| TASK OBJECTIVE |
Send back all of the data, word for word.

Stored data entries:

........

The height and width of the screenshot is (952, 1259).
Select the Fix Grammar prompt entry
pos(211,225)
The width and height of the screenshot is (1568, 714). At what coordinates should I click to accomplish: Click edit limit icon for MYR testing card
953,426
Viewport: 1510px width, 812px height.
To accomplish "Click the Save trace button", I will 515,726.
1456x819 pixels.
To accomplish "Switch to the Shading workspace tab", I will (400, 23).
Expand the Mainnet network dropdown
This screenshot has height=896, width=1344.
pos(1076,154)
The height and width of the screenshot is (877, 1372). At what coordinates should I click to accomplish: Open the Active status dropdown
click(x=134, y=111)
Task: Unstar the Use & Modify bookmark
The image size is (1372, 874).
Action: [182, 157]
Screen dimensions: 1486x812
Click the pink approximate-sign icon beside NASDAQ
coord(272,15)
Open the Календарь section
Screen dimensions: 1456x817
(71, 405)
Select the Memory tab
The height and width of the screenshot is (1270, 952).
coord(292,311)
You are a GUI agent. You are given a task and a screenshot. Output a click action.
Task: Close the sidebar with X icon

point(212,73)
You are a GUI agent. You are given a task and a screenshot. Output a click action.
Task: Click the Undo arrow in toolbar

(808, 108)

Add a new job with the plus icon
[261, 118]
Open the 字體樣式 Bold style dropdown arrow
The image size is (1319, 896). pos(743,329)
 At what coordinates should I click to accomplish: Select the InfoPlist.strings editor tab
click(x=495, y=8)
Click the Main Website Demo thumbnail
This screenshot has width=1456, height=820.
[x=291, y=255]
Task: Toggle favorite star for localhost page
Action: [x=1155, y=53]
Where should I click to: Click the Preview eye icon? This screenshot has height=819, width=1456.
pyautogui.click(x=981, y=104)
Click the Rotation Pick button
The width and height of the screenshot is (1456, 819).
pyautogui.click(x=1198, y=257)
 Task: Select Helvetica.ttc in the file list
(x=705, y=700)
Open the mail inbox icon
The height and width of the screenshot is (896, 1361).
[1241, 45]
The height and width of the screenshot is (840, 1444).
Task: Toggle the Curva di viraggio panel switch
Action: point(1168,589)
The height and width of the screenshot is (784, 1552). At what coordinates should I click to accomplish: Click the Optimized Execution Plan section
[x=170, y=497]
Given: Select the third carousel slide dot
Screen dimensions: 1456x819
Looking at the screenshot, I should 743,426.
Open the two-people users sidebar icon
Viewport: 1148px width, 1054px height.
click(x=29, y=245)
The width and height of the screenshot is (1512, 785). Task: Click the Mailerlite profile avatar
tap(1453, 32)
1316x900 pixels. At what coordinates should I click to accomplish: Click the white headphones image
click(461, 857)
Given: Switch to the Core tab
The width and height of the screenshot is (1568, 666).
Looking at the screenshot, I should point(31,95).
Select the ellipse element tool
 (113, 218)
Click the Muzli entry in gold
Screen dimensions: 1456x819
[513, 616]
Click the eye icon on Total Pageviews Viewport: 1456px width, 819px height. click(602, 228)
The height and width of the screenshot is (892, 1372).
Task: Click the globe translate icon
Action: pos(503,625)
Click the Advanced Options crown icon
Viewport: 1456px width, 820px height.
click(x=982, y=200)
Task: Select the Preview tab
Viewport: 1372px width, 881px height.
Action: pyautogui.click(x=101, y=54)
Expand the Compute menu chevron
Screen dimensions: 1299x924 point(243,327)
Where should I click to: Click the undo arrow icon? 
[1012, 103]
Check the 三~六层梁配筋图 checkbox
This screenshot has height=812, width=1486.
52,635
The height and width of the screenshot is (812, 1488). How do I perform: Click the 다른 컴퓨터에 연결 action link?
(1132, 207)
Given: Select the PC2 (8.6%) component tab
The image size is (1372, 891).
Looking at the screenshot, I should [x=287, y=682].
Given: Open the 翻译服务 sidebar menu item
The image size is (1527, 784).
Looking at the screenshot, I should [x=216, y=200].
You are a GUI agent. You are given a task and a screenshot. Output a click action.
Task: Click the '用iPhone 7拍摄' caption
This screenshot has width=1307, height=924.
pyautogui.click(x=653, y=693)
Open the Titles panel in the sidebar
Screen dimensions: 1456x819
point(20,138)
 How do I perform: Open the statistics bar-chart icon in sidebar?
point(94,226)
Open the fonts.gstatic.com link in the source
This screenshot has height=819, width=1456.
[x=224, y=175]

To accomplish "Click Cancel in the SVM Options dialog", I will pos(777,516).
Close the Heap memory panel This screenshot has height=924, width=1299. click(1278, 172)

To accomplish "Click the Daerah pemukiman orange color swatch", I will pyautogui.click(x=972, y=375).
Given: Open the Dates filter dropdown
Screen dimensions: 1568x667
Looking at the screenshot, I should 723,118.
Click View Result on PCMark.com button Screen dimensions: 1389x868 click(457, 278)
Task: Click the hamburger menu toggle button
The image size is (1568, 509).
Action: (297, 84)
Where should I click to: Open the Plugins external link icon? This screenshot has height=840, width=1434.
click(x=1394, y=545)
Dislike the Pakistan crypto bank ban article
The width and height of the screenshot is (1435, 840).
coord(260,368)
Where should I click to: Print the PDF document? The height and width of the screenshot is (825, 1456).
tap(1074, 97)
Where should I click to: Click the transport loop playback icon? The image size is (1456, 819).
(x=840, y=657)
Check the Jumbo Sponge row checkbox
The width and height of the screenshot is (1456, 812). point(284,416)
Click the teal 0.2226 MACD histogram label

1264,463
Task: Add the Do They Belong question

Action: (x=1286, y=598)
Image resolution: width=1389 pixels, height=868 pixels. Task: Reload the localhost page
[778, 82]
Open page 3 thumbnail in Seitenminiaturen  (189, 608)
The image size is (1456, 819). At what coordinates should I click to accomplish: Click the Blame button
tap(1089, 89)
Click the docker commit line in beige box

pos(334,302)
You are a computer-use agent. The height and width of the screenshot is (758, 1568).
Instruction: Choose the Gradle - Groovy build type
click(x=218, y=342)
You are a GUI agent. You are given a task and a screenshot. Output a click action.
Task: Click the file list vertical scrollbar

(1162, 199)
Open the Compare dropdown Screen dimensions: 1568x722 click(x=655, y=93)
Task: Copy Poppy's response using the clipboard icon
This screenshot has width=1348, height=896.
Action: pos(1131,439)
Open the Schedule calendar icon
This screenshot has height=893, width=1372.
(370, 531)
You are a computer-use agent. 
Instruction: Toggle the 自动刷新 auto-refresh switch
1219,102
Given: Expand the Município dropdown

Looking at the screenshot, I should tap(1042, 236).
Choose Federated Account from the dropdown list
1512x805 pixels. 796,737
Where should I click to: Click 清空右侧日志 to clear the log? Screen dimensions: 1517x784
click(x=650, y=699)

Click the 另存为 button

........

| YOUR RESPONSE |
The height and width of the screenshot is (952, 1259).
Select the Fix Grammar prompt entry
pos(211,225)
The width and height of the screenshot is (1568, 714). At what coordinates should I click to accomplish: Click edit limit icon for MYR testing card
953,426
Viewport: 1510px width, 812px height.
To accomplish "Click the Save trace button", I will 515,726.
1456x819 pixels.
To accomplish "Switch to the Shading workspace tab", I will (400, 23).
Expand the Mainnet network dropdown
This screenshot has height=896, width=1344.
pos(1076,154)
The height and width of the screenshot is (877, 1372). At what coordinates should I click to accomplish: Open the Active status dropdown
click(x=134, y=111)
Task: Unstar the Use & Modify bookmark
The image size is (1372, 874).
Action: [182, 157]
Screen dimensions: 1486x812
Click the pink approximate-sign icon beside NASDAQ
coord(272,15)
Open the Календарь section
Screen dimensions: 1456x817
(71, 405)
Select the Memory tab
The height and width of the screenshot is (1270, 952).
coord(292,311)
You are a GUI agent. You are given a task and a screenshot. Output a click action.
Task: Close the sidebar with X icon

point(212,73)
You are a GUI agent. You are given a task and a screenshot. Output a click action.
Task: Click the Undo arrow in toolbar

(808, 108)

Add a new job with the plus icon
[261, 118]
Open the 字體樣式 Bold style dropdown arrow
The image size is (1319, 896). pos(743,329)
 At what coordinates should I click to accomplish: Select the InfoPlist.strings editor tab
click(x=495, y=8)
Click the Main Website Demo thumbnail
This screenshot has width=1456, height=820.
[x=291, y=255]
Task: Toggle favorite star for localhost page
Action: [x=1155, y=53]
Where should I click to: Click the Preview eye icon? This screenshot has height=819, width=1456.
pyautogui.click(x=981, y=104)
Click the Rotation Pick button
The width and height of the screenshot is (1456, 819).
pyautogui.click(x=1198, y=257)
 Task: Select Helvetica.ttc in the file list
(x=705, y=700)
Open the mail inbox icon
The height and width of the screenshot is (896, 1361).
[1241, 45]
The height and width of the screenshot is (840, 1444).
Task: Toggle the Curva di viraggio panel switch
Action: point(1168,589)
The height and width of the screenshot is (784, 1552). At what coordinates should I click to accomplish: Click the Optimized Execution Plan section
[x=170, y=497]
Given: Select the third carousel slide dot
Screen dimensions: 1456x819
Looking at the screenshot, I should 743,426.
Open the two-people users sidebar icon
Viewport: 1148px width, 1054px height.
click(x=29, y=245)
The width and height of the screenshot is (1512, 785). Task: Click the Mailerlite profile avatar
tap(1453, 32)
1316x900 pixels. At what coordinates should I click to accomplish: Click the white headphones image
click(461, 857)
Given: Switch to the Core tab
The width and height of the screenshot is (1568, 666).
Looking at the screenshot, I should point(31,95).
Select the ellipse element tool
 (113, 218)
Click the Muzli entry in gold
Screen dimensions: 1456x819
[513, 616]
Click the eye icon on Total Pageviews Viewport: 1456px width, 819px height. click(602, 228)
The height and width of the screenshot is (892, 1372).
Task: Click the globe translate icon
Action: pos(503,625)
Click the Advanced Options crown icon
Viewport: 1456px width, 820px height.
click(x=982, y=200)
Task: Select the Preview tab
Viewport: 1372px width, 881px height.
Action: pyautogui.click(x=101, y=54)
Expand the Compute menu chevron
Screen dimensions: 1299x924 point(243,327)
Where should I click to: Click the undo arrow icon? 
[1012, 103]
Check the 三~六层梁配筋图 checkbox
This screenshot has height=812, width=1486.
52,635
The height and width of the screenshot is (812, 1488). How do I perform: Click the 다른 컴퓨터에 연결 action link?
(1132, 207)
Given: Select the PC2 (8.6%) component tab
The image size is (1372, 891).
Looking at the screenshot, I should [x=287, y=682].
Given: Open the 翻译服务 sidebar menu item
The image size is (1527, 784).
Looking at the screenshot, I should [x=216, y=200].
You are a GUI agent. You are given a task and a screenshot. Output a click action.
Task: Click the '用iPhone 7拍摄' caption
This screenshot has width=1307, height=924.
pyautogui.click(x=653, y=693)
Open the Titles panel in the sidebar
Screen dimensions: 1456x819
point(20,138)
 How do I perform: Open the statistics bar-chart icon in sidebar?
point(94,226)
Open the fonts.gstatic.com link in the source
This screenshot has height=819, width=1456.
[x=224, y=175]

To accomplish "Click Cancel in the SVM Options dialog", I will pos(777,516).
Close the Heap memory panel This screenshot has height=924, width=1299. click(1278, 172)

To accomplish "Click the Daerah pemukiman orange color swatch", I will pyautogui.click(x=972, y=375).
Given: Open the Dates filter dropdown
Screen dimensions: 1568x667
Looking at the screenshot, I should 723,118.
Click View Result on PCMark.com button Screen dimensions: 1389x868 click(457, 278)
Task: Click the hamburger menu toggle button
The image size is (1568, 509).
Action: (297, 84)
Where should I click to: Open the Plugins external link icon? This screenshot has height=840, width=1434.
click(x=1394, y=545)
Dislike the Pakistan crypto bank ban article
The width and height of the screenshot is (1435, 840).
coord(260,368)
Where should I click to: Print the PDF document? The height and width of the screenshot is (825, 1456).
tap(1074, 97)
Where should I click to: Click the transport loop playback icon? The image size is (1456, 819).
(x=840, y=657)
Check the Jumbo Sponge row checkbox
The width and height of the screenshot is (1456, 812). point(284,416)
Click the teal 0.2226 MACD histogram label

1264,463
Task: Add the Do They Belong question

Action: (x=1286, y=598)
Image resolution: width=1389 pixels, height=868 pixels. Task: Reload the localhost page
[778, 82]
Open page 3 thumbnail in Seitenminiaturen  (189, 608)
The image size is (1456, 819). At what coordinates should I click to accomplish: Click the Blame button
tap(1089, 89)
Click the docker commit line in beige box

pos(334,302)
You are a computer-use agent. The height and width of the screenshot is (758, 1568).
Instruction: Choose the Gradle - Groovy build type
click(x=218, y=342)
You are a GUI agent. You are given a task and a screenshot. Output a click action.
Task: Click the file list vertical scrollbar

(1162, 199)
Open the Compare dropdown Screen dimensions: 1568x722 click(x=655, y=93)
Task: Copy Poppy's response using the clipboard icon
This screenshot has width=1348, height=896.
Action: pos(1131,439)
Open the Schedule calendar icon
This screenshot has height=893, width=1372.
(370, 531)
You are a computer-use agent. 
Instruction: Toggle the 自动刷新 auto-refresh switch
1219,102
Given: Expand the Município dropdown

Looking at the screenshot, I should tap(1042, 236).
Choose Federated Account from the dropdown list
1512x805 pixels. 796,737
Where should I click to: Click 清空右侧日志 to clear the log? Screen dimensions: 1517x784
click(x=650, y=699)

Click the 另存为 button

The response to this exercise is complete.